Why Buy Homemade soap?

             Why buy homemade soap?  After all, bars from the store are usually cheaper, and come in many scents, shapes, and colors.  However, there is generally no way to tell what is really in there.  Because soaps are not intended to be consumed, there is no requirement to list ingredients.  Most makers of homemade soaps, myself included,  are proud to let you know the fine ingredients in their products.  For example, many commercial soaps may call themselves "cocoa butter soap" and have very little actual cocoa butter included.  Some products have only the scent, and not the actual ingredient, in their product.  My oatmeal, milk, and honey soap actually includes oatmeal, milk, and honey along with a fragrance oil to enhance the smell.  If you are interested in what you are using on your skin, especially important if you or a family member has allergies to some ingredients, then homemade soap is the way to go.  Most commercial soaps use tallow (meat fat) and lard (pork fat) in their soaps.  Soaps made with meat fats are fine products, and I feel that it is a responsible use of resources to use the entire animal, but if you are committed to a vegetarian lifestyle, or just prefer vegetable oil soaps, you should have the information to make that choice.
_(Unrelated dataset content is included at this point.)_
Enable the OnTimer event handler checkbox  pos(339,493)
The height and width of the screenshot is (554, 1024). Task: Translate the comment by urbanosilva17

             Glycerin is a natural product of the soapmaking process.  Commercial soapmakers usually draw off the glycerin to sell as a byproduct.  In homemade soap, all of the glycerin is left in.  Since glycerin is a natural humectant, a substance that draws moisture towards it, it helps keep the soap from drying your skin.

             Homemade soaps do not have the many chemical hardeners and preservatives that are added to commercial soaps.  If you are interested, homemade soap can be made with only two ingredients, one oil mixed with sodium hydroxide, or can be made to accommodate your requests.